▶ TRECHO FORNECIDO:
Relacionamento: por que tantas mulheres repetem o que criticavam nas mães?
A primeira experiência de afeto que vivenciamos, para o bem ou para o mal, é com a mãe. E é com ela, também, e a maneira com que se relaciona com o marido/pai que aprendemos nosso primeiro modelo de amor. A partir dessa observação é que toda mulher constrói, ainda na infância, os parâmetros que vão definir suas relações na vida adulta.
Nem sempre essa observação tem resultados positivos. No entanto, mesmo rejeitando certas atitudes e escolhas maternas, muitas mulheres acabam justamente reproduzindo-as em seus relacionamentos. O mecanismo por trás disso é complexo e, em diversos casos, ocorre de forma inconsciente. "A mãe é o primeiro modelo de mulher que temos, e nos ensina, pela experiência, como uma mulher deve ser tratada por um homem, como reagir nos relacionamentos, como se sentir na convivência a dois e consigo mesma. Assimilamos esses ensinamentos sem nos dar conta", diz Luiza Colmán, psicóloga especialista em temáticas ligadas ao amor e que atua em Goiânia (GO).

▶ ENUNCIADO DA TAREFA:
Edite o texto sobre mulheres que repetem o que criticavam nas mães, trocando "afeto" por "carinho": comece nas palavras que contêm "A primeira experiência" e pare depois de "na vida adulta.".

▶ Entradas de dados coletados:
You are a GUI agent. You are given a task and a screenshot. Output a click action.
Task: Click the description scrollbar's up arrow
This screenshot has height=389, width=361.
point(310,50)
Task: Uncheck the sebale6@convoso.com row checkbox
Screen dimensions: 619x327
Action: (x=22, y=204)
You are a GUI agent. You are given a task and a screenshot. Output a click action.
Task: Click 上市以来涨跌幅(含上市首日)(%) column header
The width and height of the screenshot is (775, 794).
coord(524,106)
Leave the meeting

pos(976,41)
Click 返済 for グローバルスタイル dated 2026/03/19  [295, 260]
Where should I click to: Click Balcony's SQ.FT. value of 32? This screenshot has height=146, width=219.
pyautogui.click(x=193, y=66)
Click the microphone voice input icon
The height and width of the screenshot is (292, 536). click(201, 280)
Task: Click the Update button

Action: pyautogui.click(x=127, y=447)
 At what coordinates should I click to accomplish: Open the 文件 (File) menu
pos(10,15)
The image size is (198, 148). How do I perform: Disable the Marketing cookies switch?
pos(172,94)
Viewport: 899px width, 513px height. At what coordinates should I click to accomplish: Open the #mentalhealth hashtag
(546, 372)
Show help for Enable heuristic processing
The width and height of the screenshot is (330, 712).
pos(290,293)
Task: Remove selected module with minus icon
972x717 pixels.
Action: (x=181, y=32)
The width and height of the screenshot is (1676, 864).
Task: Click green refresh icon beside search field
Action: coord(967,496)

▶ RESULTADO DO EXERCÍCIO:
A primeira experiência de carinho que vivenciamos, para o bem ou para o mal, é com a mãe. E é com ela, também, e a maneira com que se relaciona com o marido/pai que aprendemos nosso primeiro modelo de amor. A partir dessa observação é que toda mulher constrói, ainda na infância, os parâmetros que vão definir suas relações na vida adulta.